Since the retailers (komplett.no) are complete jerks I  had to buy a new motherboard.

So then I bougth the excellent Gigabyte 990FXA UD7 board, in which that new 960T actually fits if you have BIOS v7 on the Gigabyte board installed.

When the new board arrived, the old MSI mobo wasn't even cold before I started to pull out the *heavy* Noctua fan long before the cooling paste had changed to 'cold state' and at the same time the Noctua fan kind of had a disagreement with Newton. And WHOOPS I ripped the 960T straight out of the socket. A lot of the pins were bent but I did not see any broken pins. So far. BTW, this pocket knife is perfect and widely available to use for CPU pin straigthening. First run it sharp edge up, then sharp edge down along 'bent lanes' of pins:
Better than MacGyvers pocket knife!



I put the 960T into the UD7 board. No post, just a mystical hex value 0x88 on the mobo POST indicator (pretty fancy!). After some Googling, I figured out that code means dead CPU. So a pin must have broken.
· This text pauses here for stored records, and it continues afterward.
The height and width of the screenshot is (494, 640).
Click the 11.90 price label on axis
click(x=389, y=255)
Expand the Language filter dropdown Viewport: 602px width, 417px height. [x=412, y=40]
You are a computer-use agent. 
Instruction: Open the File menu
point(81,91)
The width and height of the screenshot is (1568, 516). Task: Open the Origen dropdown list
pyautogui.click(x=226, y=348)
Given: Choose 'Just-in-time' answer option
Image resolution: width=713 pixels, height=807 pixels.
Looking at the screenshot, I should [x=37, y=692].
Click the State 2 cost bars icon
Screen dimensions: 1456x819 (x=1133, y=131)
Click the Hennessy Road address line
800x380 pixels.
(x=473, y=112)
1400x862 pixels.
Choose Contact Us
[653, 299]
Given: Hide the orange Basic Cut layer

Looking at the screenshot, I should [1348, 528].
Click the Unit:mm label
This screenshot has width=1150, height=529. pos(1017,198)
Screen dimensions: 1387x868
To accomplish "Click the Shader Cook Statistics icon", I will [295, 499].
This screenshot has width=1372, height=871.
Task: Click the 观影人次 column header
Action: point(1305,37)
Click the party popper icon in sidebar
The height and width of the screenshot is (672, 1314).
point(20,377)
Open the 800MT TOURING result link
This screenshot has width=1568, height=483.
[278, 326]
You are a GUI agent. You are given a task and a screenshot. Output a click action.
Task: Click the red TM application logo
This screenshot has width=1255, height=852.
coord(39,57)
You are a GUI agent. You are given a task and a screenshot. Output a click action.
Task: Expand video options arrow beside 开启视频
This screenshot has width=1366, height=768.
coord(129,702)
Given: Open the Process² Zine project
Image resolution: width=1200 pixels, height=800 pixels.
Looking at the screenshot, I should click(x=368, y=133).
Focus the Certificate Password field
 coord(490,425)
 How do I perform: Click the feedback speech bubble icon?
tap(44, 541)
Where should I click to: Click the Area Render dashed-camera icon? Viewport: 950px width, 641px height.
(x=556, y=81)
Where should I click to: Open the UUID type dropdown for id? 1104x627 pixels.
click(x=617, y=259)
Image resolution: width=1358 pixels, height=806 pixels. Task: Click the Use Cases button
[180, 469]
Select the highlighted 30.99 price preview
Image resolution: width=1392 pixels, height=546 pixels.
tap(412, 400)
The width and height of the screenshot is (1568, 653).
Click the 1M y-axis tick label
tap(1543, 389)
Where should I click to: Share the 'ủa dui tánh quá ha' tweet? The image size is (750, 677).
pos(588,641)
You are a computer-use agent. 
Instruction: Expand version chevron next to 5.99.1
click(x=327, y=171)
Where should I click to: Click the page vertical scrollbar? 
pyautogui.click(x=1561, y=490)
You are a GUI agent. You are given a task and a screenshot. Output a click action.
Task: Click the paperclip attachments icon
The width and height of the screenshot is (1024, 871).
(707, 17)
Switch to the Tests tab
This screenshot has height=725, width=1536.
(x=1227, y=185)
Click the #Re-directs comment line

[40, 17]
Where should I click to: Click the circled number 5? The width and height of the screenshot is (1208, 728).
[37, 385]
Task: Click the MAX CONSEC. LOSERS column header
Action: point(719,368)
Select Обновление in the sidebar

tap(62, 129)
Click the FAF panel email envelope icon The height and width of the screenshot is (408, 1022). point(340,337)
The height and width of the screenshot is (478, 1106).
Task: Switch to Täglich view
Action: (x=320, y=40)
I had already put my old Athlon X2 back in the MSI board as as backup computer and it worked. I then disassembled it, shook the mobo over some pieces of newpaper and wouldn't you know, a pin from the 960T had been in there at the same time as the Athlon X2 was running fine!

So the next project was of course to get the 960T working again in the old mobo.

Here's the AM2+ socket, and I circled in red which hole it is that corresponds to the CPU.

Here's a blurry (sorry) picture of the location of the broken pin (it's the opposite of the triangle-mark side)

And here is the CPU pin, which still is not in the socket slot. How come ?!

 I lost that 960T pin about 6-7 times and I could not find it when I had finally figured out a way to securely insert the pin into the AM2+ socket. So I gave up an said to myself, well I do have a an old Pentium 3 1.4Ghz lying around, I'll just snap off a pin and use that instead!

Poor Pentium III got it's pin cut off :(


Then after a lot of Benny Hilling around that night, my old computer finally posted!
My 960T finally posted! YAY!

 And that's the story of how a Pentium III saved a Phenom II X4 960T. If anyone needs any tips for doing this, I can safely say I have the know-how now!

12/11/11

Super AMD Spider platform achieved!

AMD Spider Components:
  • K9A2 Platinum
  • Phenom II X4 960T factory core overclocked to of 3.4Ghz and all four cores run at 3 Ghz.
  • 2x Sapphire Radeon 6770 in CrossFire
  • 4x1 GB Kingston HyperX PC8500 gives me 1066 DRAM speed too!

  • 1x Intel 320 SSD at 80 GB
  • 2x Samsung 160GB in SATA/Windows striped RAID 0
  • 2x Maxtor 320GB in SATA RAID on independent PCI controller!
  • 1x Corsair TX 750 Watt
  • 1x Noctua  double fanned coppercoil hybrid cooler fan

Sapphire cards are somewhat unstable at overclocking, even factory overclocked ones.   None of the 10-12 temperature sensors stays between 25 and 50!

I did a FULL overclock of both CPU and GPU (max settings CPU at 3600, GPU at 900 etc but I got artifacts in Crysis! Going to slowly overclock bit by bit until i have a stable rig!

Oh yeah did i mention i paid under $2000 (10000 NOK) for this self build project!